作品紹介を交え、水俣に暮らした半世紀前を振り返るアイリーン・美緒子・スミスさん(右)=熊本県水俣市
1956年の水俣病公式確認から間もない60年以降、患者らを撮影し続けてきた写真家9人の作品を一括保存し、継承していく準備が進んでいる。被害者救済や公害の再発防止に役立てる狙い。受け皿となる一般社団法人「水俣・写真家の眼」を来年5月に立ち上げ、熊本、東京などで合同写真展も開く予定。メンバーは「長期保存が人類の過ちの検証に役立つと確信している」と強調する。
60年以上撮影を続ける桑原史成さん(85)=東京、ユージン・スミス(1918~78年)と共に水俣病を世界に発信した元妻アイリーン・美緒子・スミスさん(71)=京都市=ら70、80代の9人(1人は故人)。合計20万点を超すカットやオリジナルプリント、取材ノートなどがある。
写真家自身も高齢化する中、散逸を防いで後世の研究に活用してもらうためタッグを組むことになった。こうした連携は珍しいという。
水俣病を語り継ぐ会(水俣市)理事の吉永利夫さん(70)の呼び掛けで5年ほど前から協議を重ね、データのデジタル化も進めてきた。国連教育科学文化機関(ユネスコ)の「世界の記憶」(世界記憶遺産)登録も視野に入れる。
設立準備会が12日発足し、写真家の1人芥川仁さん(74)はアピール文を発表。「写真1枚1枚が時代を超え、写真家の思惑を超えて見えてくるもの、他者の目を通すことで見えてくるもの、これまで気付けなかった多くの発見を内包しているものと期待している」と語った。
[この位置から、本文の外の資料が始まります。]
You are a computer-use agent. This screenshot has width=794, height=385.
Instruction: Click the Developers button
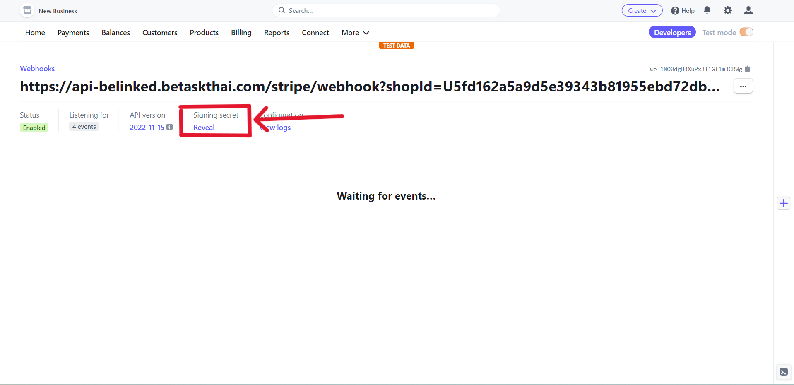tap(672, 32)
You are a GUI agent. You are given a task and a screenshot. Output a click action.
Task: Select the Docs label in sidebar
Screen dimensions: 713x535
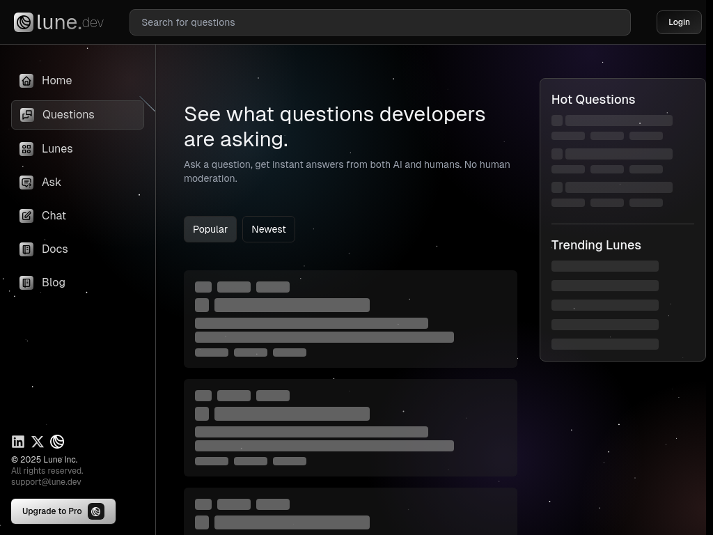pos(55,249)
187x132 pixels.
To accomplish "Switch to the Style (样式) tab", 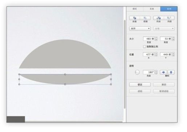I will (135, 9).
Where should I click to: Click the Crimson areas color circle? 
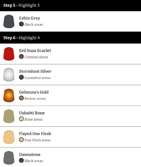pyautogui.click(x=21, y=56)
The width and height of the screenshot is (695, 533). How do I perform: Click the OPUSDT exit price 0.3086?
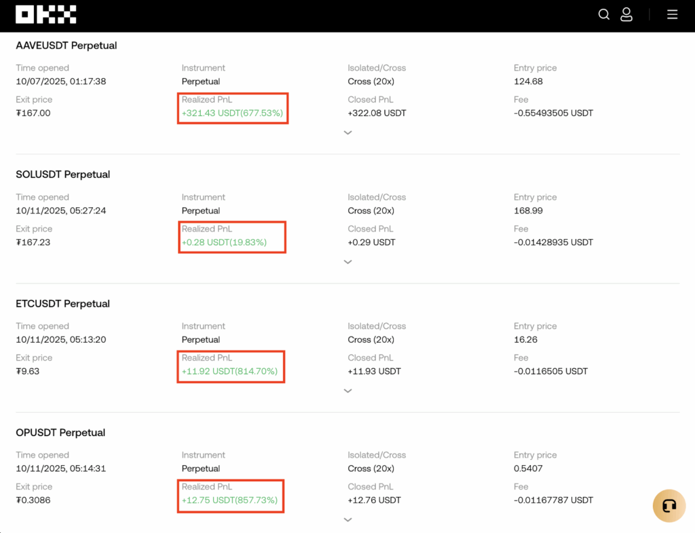coord(33,500)
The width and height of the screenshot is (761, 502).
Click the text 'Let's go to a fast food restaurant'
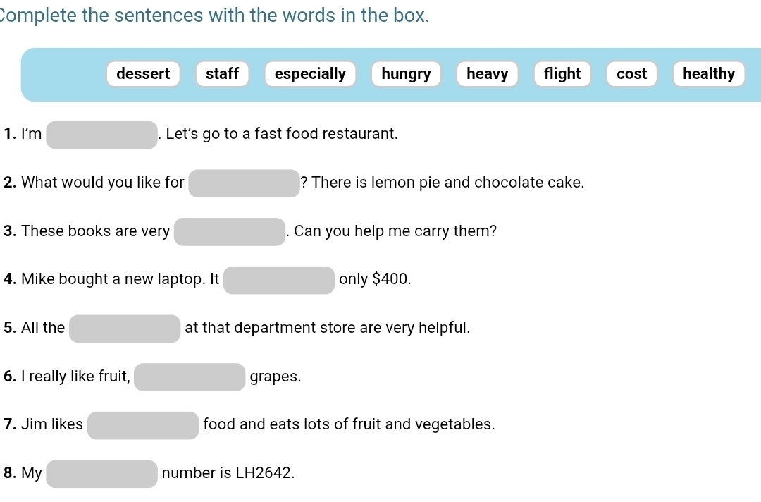tap(282, 134)
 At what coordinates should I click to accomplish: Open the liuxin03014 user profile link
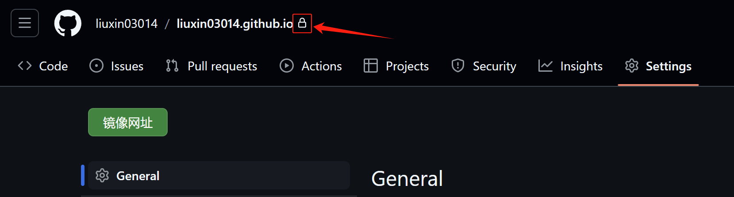click(x=127, y=23)
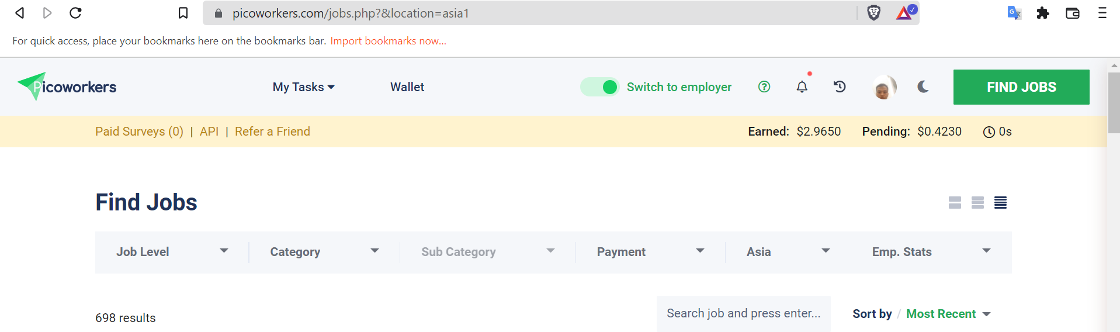
Task: Open the history clock icon
Action: (840, 87)
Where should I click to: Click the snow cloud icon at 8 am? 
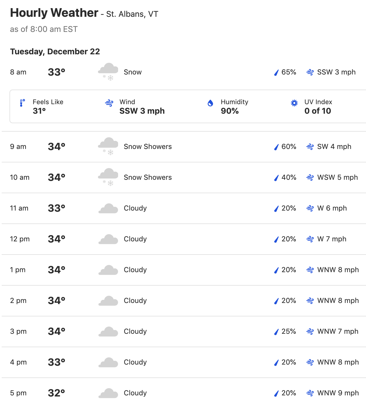[108, 72]
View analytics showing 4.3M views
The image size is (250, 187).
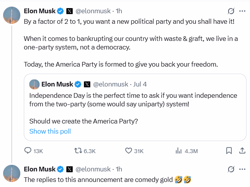click(179, 151)
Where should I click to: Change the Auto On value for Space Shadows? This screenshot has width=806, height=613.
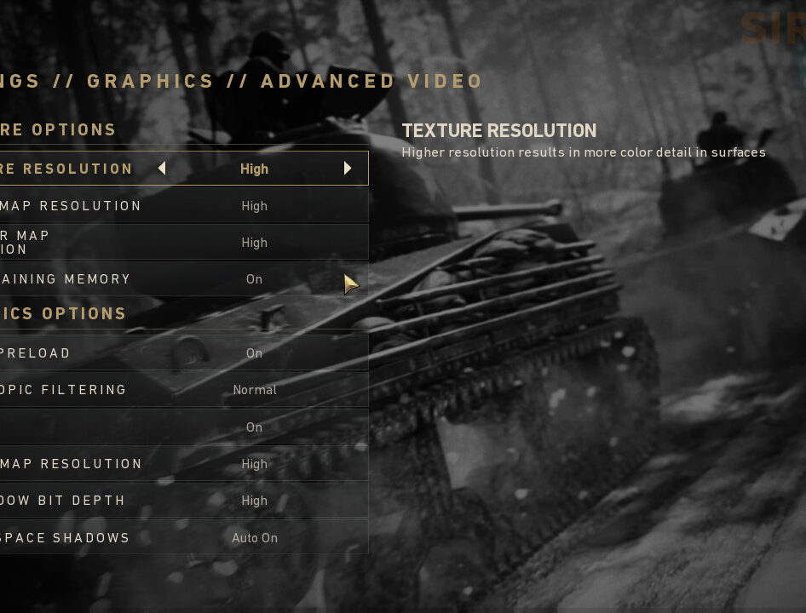255,538
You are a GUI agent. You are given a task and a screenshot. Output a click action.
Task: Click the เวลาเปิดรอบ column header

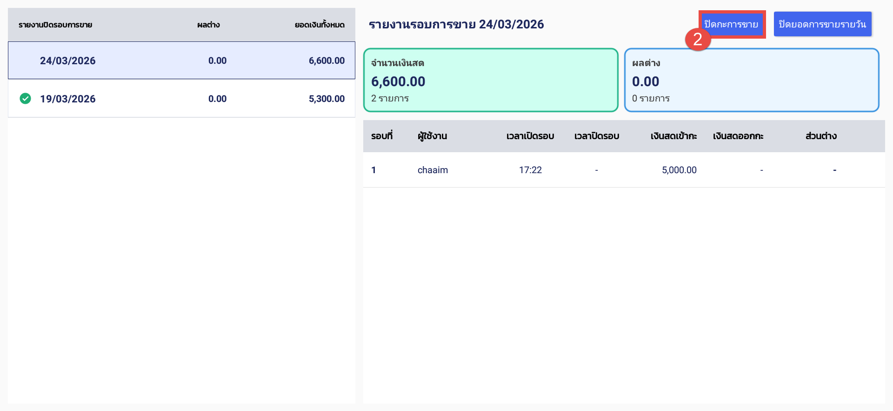pyautogui.click(x=530, y=136)
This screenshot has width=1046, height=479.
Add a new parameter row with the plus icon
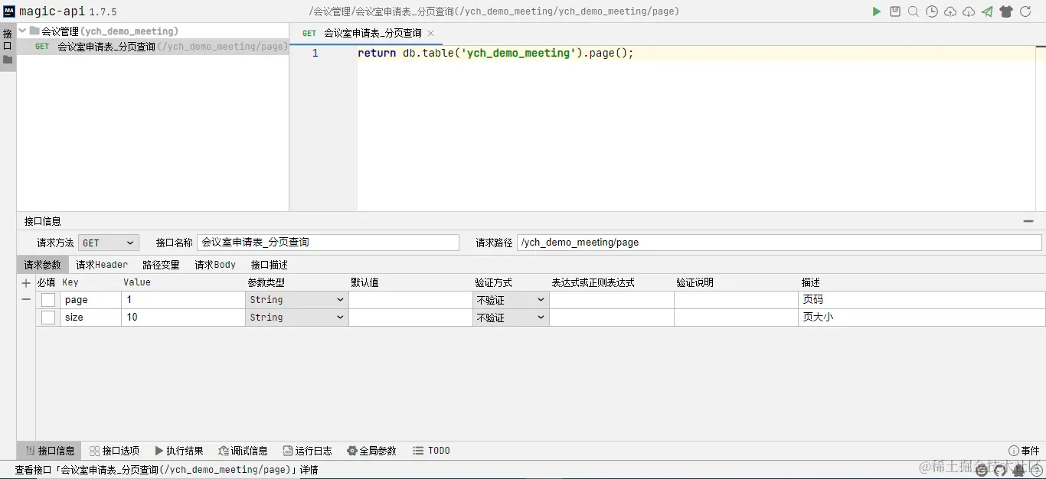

同日はトークショーもあり、それぞれの主な作品を紹介した。
アイリーンさんは、家族の意向で20年以上使用を許可してこなかった作品「入浴する智子と母」を、ハリウッド映画「MINAMATA ミナマタ」で認めた理由について「初めて再現されることになり、写真不在のまま、あたかもそっち(映画で再現された場面)が本当のように出てしまったら後悔すると思った」と説明。「(写真を)撮られる側と見る側に対する責任をどう一つのものにできるかが課題」と話した。